What is required:
Copy all of the records below word for word, with nothing changed.

Location data for elements and text
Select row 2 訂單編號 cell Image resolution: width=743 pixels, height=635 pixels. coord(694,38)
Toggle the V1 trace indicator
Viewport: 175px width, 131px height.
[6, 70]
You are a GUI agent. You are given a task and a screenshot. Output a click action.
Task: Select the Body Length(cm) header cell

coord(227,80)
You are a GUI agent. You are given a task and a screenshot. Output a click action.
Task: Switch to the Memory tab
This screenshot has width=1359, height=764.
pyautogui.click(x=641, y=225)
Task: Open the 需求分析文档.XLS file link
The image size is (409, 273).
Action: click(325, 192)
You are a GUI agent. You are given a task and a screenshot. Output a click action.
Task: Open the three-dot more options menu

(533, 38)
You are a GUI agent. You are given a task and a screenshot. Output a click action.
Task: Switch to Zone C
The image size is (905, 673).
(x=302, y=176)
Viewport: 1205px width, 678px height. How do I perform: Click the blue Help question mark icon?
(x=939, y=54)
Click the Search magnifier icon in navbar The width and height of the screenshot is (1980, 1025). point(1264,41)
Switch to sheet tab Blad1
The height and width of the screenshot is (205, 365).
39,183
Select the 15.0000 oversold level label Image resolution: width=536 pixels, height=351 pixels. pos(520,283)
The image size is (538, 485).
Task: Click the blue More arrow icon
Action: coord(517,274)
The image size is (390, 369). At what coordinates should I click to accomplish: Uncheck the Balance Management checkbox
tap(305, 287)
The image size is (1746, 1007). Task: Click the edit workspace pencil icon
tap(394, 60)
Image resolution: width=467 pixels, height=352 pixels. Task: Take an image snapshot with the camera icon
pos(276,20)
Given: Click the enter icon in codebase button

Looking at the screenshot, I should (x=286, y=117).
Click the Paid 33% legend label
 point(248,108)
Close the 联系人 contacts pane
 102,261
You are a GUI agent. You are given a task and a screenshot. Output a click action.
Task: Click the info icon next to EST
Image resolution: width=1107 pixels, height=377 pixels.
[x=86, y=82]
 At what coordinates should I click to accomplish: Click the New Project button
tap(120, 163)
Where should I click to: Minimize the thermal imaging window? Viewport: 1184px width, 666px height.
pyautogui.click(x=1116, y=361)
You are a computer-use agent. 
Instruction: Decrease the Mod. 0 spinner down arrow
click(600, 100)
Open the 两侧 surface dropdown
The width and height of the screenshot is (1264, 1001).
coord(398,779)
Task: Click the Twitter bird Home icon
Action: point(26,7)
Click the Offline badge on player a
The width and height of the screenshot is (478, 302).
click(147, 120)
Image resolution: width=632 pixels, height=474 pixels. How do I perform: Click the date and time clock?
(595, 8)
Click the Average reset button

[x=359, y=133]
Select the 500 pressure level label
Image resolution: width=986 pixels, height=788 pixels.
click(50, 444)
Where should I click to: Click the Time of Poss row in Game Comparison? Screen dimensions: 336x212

Output for this exercise:
Select row 2 訂單編號 cell Image resolution: width=743 pixels, height=635 pixels. coord(694,38)
Toggle the V1 trace indicator
Viewport: 175px width, 131px height.
[6, 70]
You are a GUI agent. You are given a task and a screenshot. Output a click action.
Task: Select the Body Length(cm) header cell

coord(227,80)
You are a GUI agent. You are given a task and a screenshot. Output a click action.
Task: Switch to the Memory tab
This screenshot has width=1359, height=764.
pyautogui.click(x=641, y=225)
Task: Open the 需求分析文档.XLS file link
The image size is (409, 273).
Action: click(325, 192)
You are a GUI agent. You are given a task and a screenshot. Output a click action.
Task: Open the three-dot more options menu

(533, 38)
You are a GUI agent. You are given a task and a screenshot. Output a click action.
Task: Switch to Zone C
The image size is (905, 673).
(x=302, y=176)
Viewport: 1205px width, 678px height. How do I perform: Click the blue Help question mark icon?
(x=939, y=54)
Click the Search magnifier icon in navbar The width and height of the screenshot is (1980, 1025). point(1264,41)
Switch to sheet tab Blad1
The height and width of the screenshot is (205, 365).
39,183
Select the 15.0000 oversold level label Image resolution: width=536 pixels, height=351 pixels. pos(520,283)
The image size is (538, 485).
Task: Click the blue More arrow icon
Action: coord(517,274)
The image size is (390, 369). At what coordinates should I click to accomplish: Uncheck the Balance Management checkbox
tap(305, 287)
The image size is (1746, 1007). Task: Click the edit workspace pencil icon
tap(394, 60)
Image resolution: width=467 pixels, height=352 pixels. Task: Take an image snapshot with the camera icon
pos(276,20)
Given: Click the enter icon in codebase button

Looking at the screenshot, I should (x=286, y=117).
Click the Paid 33% legend label
 point(248,108)
Close the 联系人 contacts pane
 102,261
You are a GUI agent. You are given a task and a screenshot. Output a click action.
Task: Click the info icon next to EST
Image resolution: width=1107 pixels, height=377 pixels.
[x=86, y=82]
 At what coordinates should I click to accomplish: Click the New Project button
tap(120, 163)
Where should I click to: Minimize the thermal imaging window? Viewport: 1184px width, 666px height.
pyautogui.click(x=1116, y=361)
You are a computer-use agent. 
Instruction: Decrease the Mod. 0 spinner down arrow
click(600, 100)
Open the 两侧 surface dropdown
The width and height of the screenshot is (1264, 1001).
coord(398,779)
Task: Click the Twitter bird Home icon
Action: point(26,7)
Click the Offline badge on player a
The width and height of the screenshot is (478, 302).
click(147, 120)
Image resolution: width=632 pixels, height=474 pixels. How do I perform: Click the date and time clock?
(595, 8)
Click the Average reset button

[x=359, y=133]
Select the 500 pressure level label
Image resolution: width=986 pixels, height=788 pixels.
click(50, 444)
Where should I click to: Click the Time of Poss row in Game Comparison? Screen dimensions: 336x212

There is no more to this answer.